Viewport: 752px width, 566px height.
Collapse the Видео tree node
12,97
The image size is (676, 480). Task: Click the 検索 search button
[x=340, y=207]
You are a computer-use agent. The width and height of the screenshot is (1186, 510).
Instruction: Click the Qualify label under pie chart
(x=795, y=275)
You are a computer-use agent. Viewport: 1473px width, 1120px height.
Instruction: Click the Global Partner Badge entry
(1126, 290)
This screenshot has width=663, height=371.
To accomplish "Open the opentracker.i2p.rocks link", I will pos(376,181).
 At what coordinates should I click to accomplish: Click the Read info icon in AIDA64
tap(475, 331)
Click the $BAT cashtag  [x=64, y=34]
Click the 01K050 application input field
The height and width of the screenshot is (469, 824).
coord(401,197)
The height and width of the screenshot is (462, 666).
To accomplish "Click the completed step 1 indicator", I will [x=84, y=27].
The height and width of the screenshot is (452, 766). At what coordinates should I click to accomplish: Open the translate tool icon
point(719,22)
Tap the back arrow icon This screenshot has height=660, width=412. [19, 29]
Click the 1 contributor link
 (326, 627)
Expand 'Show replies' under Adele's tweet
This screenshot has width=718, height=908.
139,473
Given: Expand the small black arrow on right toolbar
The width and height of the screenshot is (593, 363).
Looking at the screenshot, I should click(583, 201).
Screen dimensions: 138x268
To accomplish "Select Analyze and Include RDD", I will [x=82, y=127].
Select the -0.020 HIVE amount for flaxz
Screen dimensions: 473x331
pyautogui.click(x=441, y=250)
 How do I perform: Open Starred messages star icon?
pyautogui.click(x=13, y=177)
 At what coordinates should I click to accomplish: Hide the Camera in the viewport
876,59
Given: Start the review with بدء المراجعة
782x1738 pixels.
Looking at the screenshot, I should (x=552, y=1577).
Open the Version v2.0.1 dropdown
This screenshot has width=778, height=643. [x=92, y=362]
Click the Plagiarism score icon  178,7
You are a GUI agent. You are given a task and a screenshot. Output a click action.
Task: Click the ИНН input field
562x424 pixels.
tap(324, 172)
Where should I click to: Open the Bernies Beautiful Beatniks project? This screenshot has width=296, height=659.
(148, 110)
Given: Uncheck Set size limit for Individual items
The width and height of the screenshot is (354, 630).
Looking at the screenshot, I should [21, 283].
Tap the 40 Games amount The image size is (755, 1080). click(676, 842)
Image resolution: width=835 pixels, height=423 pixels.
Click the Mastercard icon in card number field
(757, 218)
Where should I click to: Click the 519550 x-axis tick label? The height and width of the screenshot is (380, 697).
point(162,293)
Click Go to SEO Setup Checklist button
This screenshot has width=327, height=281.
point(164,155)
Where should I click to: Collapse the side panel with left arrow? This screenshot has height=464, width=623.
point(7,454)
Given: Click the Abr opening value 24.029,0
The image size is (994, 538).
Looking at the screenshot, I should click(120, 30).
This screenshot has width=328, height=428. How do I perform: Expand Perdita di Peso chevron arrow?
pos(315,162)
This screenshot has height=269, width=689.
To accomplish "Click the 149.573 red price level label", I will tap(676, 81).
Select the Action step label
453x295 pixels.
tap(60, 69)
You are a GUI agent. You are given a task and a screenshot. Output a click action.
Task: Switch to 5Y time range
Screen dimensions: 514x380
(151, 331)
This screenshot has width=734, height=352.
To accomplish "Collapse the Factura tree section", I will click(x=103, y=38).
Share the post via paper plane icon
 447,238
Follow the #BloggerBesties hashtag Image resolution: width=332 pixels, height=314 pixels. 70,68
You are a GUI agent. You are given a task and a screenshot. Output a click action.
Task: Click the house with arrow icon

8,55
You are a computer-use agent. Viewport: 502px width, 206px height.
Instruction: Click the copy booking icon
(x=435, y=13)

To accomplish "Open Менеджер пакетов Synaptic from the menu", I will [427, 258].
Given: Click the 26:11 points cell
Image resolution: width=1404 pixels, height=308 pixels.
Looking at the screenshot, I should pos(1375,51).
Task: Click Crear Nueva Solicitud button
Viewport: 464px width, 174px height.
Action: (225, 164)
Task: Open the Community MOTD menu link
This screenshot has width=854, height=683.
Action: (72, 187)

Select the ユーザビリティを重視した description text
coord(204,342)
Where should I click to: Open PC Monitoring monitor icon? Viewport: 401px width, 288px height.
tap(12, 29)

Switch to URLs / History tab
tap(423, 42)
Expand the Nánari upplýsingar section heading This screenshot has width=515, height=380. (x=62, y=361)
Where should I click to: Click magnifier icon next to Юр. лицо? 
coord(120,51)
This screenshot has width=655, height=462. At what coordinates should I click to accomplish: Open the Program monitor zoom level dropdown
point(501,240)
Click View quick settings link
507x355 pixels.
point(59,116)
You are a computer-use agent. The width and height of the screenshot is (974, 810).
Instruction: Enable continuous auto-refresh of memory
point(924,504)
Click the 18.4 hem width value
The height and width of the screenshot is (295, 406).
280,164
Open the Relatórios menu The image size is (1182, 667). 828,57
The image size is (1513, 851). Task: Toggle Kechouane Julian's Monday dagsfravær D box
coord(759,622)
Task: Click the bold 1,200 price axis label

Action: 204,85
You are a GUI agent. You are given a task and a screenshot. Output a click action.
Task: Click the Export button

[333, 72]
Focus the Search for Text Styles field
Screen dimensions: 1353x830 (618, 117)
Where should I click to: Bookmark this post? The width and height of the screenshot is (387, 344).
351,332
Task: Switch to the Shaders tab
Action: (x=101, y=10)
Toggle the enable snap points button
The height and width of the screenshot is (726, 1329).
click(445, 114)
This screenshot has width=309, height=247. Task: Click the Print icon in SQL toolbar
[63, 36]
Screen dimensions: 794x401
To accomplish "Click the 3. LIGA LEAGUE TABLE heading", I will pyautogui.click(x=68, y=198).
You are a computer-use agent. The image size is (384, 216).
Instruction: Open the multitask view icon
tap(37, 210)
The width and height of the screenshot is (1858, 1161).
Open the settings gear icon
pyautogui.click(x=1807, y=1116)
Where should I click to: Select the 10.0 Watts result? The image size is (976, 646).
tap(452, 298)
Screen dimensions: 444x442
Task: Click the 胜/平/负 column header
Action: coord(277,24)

=-=-=-=-=

Your assignment:
Your task is to transcribe the material, which must come out exactly as written.

Solution to the problem:
Viewport: 752px width, 566px height.
Collapse the Видео tree node
12,97
The image size is (676, 480). Task: Click the 検索 search button
[x=340, y=207]
You are a computer-use agent. The width and height of the screenshot is (1186, 510).
Instruction: Click the Qualify label under pie chart
(x=795, y=275)
You are a computer-use agent. Viewport: 1473px width, 1120px height.
Instruction: Click the Global Partner Badge entry
(1126, 290)
This screenshot has width=663, height=371.
To accomplish "Open the opentracker.i2p.rocks link", I will pos(376,181).
 At what coordinates should I click to accomplish: Click the Read info icon in AIDA64
tap(475, 331)
Click the $BAT cashtag  [x=64, y=34]
Click the 01K050 application input field
The height and width of the screenshot is (469, 824).
coord(401,197)
The height and width of the screenshot is (462, 666).
To accomplish "Click the completed step 1 indicator", I will [x=84, y=27].
The height and width of the screenshot is (452, 766). At what coordinates should I click to accomplish: Open the translate tool icon
point(719,22)
Tap the back arrow icon This screenshot has height=660, width=412. [19, 29]
Click the 1 contributor link
 (326, 627)
Expand 'Show replies' under Adele's tweet
This screenshot has width=718, height=908.
139,473
Given: Expand the small black arrow on right toolbar
The width and height of the screenshot is (593, 363).
Looking at the screenshot, I should click(583, 201).
Screen dimensions: 138x268
To accomplish "Select Analyze and Include RDD", I will [x=82, y=127].
Select the -0.020 HIVE amount for flaxz
Screen dimensions: 473x331
pyautogui.click(x=441, y=250)
 How do I perform: Open Starred messages star icon?
pyautogui.click(x=13, y=177)
 At what coordinates should I click to accomplish: Hide the Camera in the viewport
876,59
Given: Start the review with بدء المراجعة
782x1738 pixels.
Looking at the screenshot, I should (x=552, y=1577).
Open the Version v2.0.1 dropdown
This screenshot has width=778, height=643. [x=92, y=362]
Click the Plagiarism score icon  178,7
You are a GUI agent. You are given a task and a screenshot. Output a click action.
Task: Click the ИНН input field
562x424 pixels.
tap(324, 172)
Where should I click to: Open the Bernies Beautiful Beatniks project? This screenshot has width=296, height=659.
(148, 110)
Given: Uncheck Set size limit for Individual items
The width and height of the screenshot is (354, 630).
Looking at the screenshot, I should [21, 283].
Tap the 40 Games amount The image size is (755, 1080). click(676, 842)
Image resolution: width=835 pixels, height=423 pixels.
Click the Mastercard icon in card number field
(757, 218)
Where should I click to: Click the 519550 x-axis tick label? The height and width of the screenshot is (380, 697).
point(162,293)
Click Go to SEO Setup Checklist button
This screenshot has width=327, height=281.
point(164,155)
Where should I click to: Collapse the side panel with left arrow? This screenshot has height=464, width=623.
point(7,454)
Given: Click the Abr opening value 24.029,0
The image size is (994, 538).
Looking at the screenshot, I should click(120, 30).
This screenshot has width=328, height=428. How do I perform: Expand Perdita di Peso chevron arrow?
pos(315,162)
This screenshot has height=269, width=689.
To accomplish "Click the 149.573 red price level label", I will tap(676, 81).
Select the Action step label
453x295 pixels.
tap(60, 69)
You are a GUI agent. You are given a task and a screenshot. Output a click action.
Task: Switch to 5Y time range
Screen dimensions: 514x380
(151, 331)
This screenshot has width=734, height=352.
To accomplish "Collapse the Factura tree section", I will click(x=103, y=38).
Share the post via paper plane icon
 447,238
Follow the #BloggerBesties hashtag Image resolution: width=332 pixels, height=314 pixels. 70,68
You are a GUI agent. You are given a task and a screenshot. Output a click action.
Task: Click the house with arrow icon

8,55
You are a computer-use agent. Viewport: 502px width, 206px height.
Instruction: Click the copy booking icon
(x=435, y=13)

To accomplish "Open Менеджер пакетов Synaptic from the menu", I will [427, 258].
Given: Click the 26:11 points cell
Image resolution: width=1404 pixels, height=308 pixels.
Looking at the screenshot, I should pos(1375,51).
Task: Click Crear Nueva Solicitud button
Viewport: 464px width, 174px height.
Action: (225, 164)
Task: Open the Community MOTD menu link
This screenshot has width=854, height=683.
Action: (72, 187)

Select the ユーザビリティを重視した description text
coord(204,342)
Where should I click to: Open PC Monitoring monitor icon? Viewport: 401px width, 288px height.
tap(12, 29)

Switch to URLs / History tab
tap(423, 42)
Expand the Nánari upplýsingar section heading This screenshot has width=515, height=380. (x=62, y=361)
Where should I click to: Click magnifier icon next to Юр. лицо? 
coord(120,51)
This screenshot has width=655, height=462. At what coordinates should I click to accomplish: Open the Program monitor zoom level dropdown
point(501,240)
Click View quick settings link
507x355 pixels.
point(59,116)
You are a computer-use agent. The width and height of the screenshot is (974, 810).
Instruction: Enable continuous auto-refresh of memory
point(924,504)
Click the 18.4 hem width value
The height and width of the screenshot is (295, 406).
280,164
Open the Relatórios menu The image size is (1182, 667). 828,57
The image size is (1513, 851). Task: Toggle Kechouane Julian's Monday dagsfravær D box
coord(759,622)
Task: Click the bold 1,200 price axis label

Action: 204,85
You are a GUI agent. You are given a task and a screenshot. Output a click action.
Task: Click the Export button

[333, 72]
Focus the Search for Text Styles field
Screen dimensions: 1353x830 (618, 117)
Where should I click to: Bookmark this post? The width and height of the screenshot is (387, 344).
351,332
Task: Switch to the Shaders tab
Action: (x=101, y=10)
Toggle the enable snap points button
The height and width of the screenshot is (726, 1329).
click(445, 114)
This screenshot has width=309, height=247. Task: Click the Print icon in SQL toolbar
[63, 36]
Screen dimensions: 794x401
To accomplish "Click the 3. LIGA LEAGUE TABLE heading", I will pyautogui.click(x=68, y=198).
You are a computer-use agent. The image size is (384, 216).
Instruction: Open the multitask view icon
tap(37, 210)
The width and height of the screenshot is (1858, 1161).
Open the settings gear icon
pyautogui.click(x=1807, y=1116)
Where should I click to: Select the 10.0 Watts result? The image size is (976, 646).
tap(452, 298)
Screen dimensions: 444x442
Task: Click the 胜/平/负 column header
Action: coord(277,24)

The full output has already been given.